- _Aşağıdakileri Tamamlayın_:
A) Nejdet Koçak metninde soyadı tamamen büyük harflerle yazılmış bütün kişi adlarını sıralayın.
B) Nejdet Koçak metninin "Beyaz rengi biraz" sözleriyle başlayıp "ermez, sır ermez." sözlerine kadar süren bölümünü hiçbir değişiklik yapmadan geri döndürün.

- _Belge Metni_:
>>>

Şehit Nejdet KOÇAK: Türk-İslâm Ülkücülerinin Gönül Gönderinde Dalgalanan Ay Yıldızlı Bir Bayrak  

kirmizilar.com

 

 

 

 

 

 

Mehmet GÜNEŞ

1980 yılında Saddam cânisi tarafından şehit edilen Kerkük Türklerinin liderlerinden cennetmekân Nejdet KOÇAK büyüğümüzün aziz hatırasına hürmetlerle…

“Vatan aşkı silmiş gönül pasını

Er kişiler bilir erin hasını

Ana, bacı, gelin tutsun yasını

Kerkük için bayrak gibi sallandı

Beyaz rengi biraz daha allandı.

“Başı dikti, korkusuzdu, yiğitti

Bu yiğitlik atalardan öğüttü

Cümle âlem o’nun şânın işitti

Koçak’tır bu, ser verir de sır vermez

Bu işe pek akıl ermez, sır ermez.

Koçak der ki adım kalsın yâdigâr

Üzülmeyin bana yoksa bir mezar

Bize destan yazılamasa ne çıkar

Kerkük üste gezinen bir bayrağim

Elbet bir gün âzâd olur toprağım.” 

Suphi SAATÇİ

“Nejdet Koçak denildiğinde, Irak Türklerinin acısı, çilesi ve unutulmuşluğu akla gelir.”

Habib HÜRMÜZLÜ

“Perdeleri örtük

Lambaları sönük

Sırtında yıllar yük

Hâtırâları kırık dökük

Bir yer olacak orada 

Adı Kerkük…”

<<<

- _Veri Satırları_:
>>>

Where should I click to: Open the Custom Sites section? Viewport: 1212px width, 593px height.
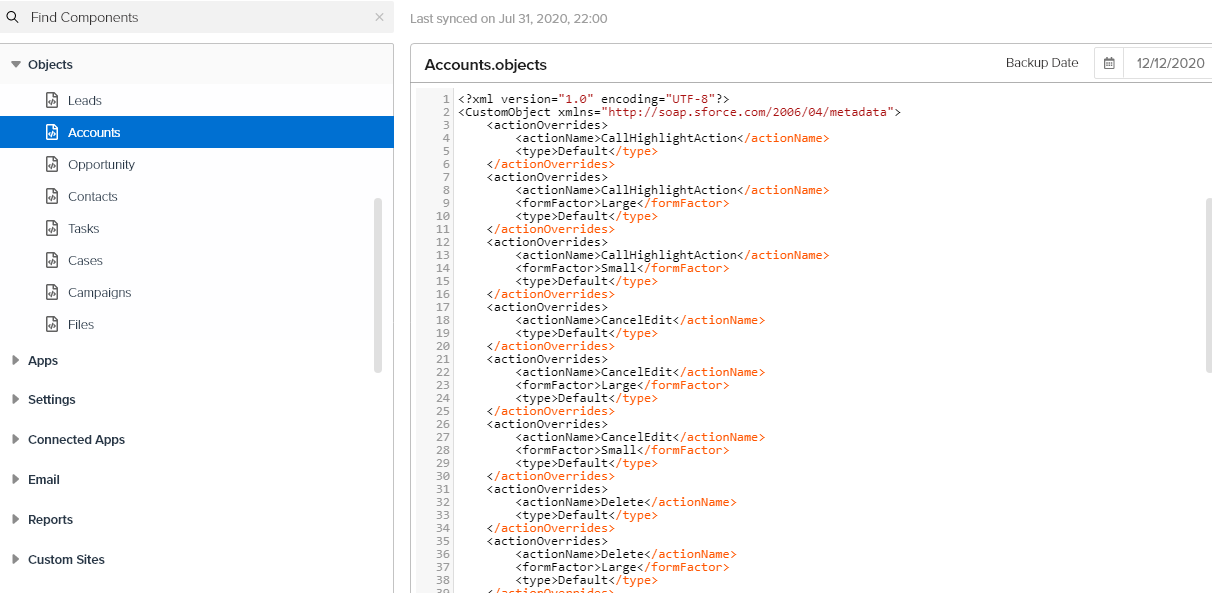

<<<

- _Yanıt Olarak_:
A)
Nejdet KOÇAK
Mehmet GÜNEŞ
Suphi SAATÇİ
Habib HÜRMÜZLÜ

B)
Beyaz rengi biraz daha allandı.

“Başı dikti, korkusuzdu, yiğitti

Bu yiğitlik atalardan öğüttü

Cümle âlem o’nun şânın işitti

Koçak’tır bu, ser verir de sır vermez

Bu işe pek akıl ermez, sır ermez.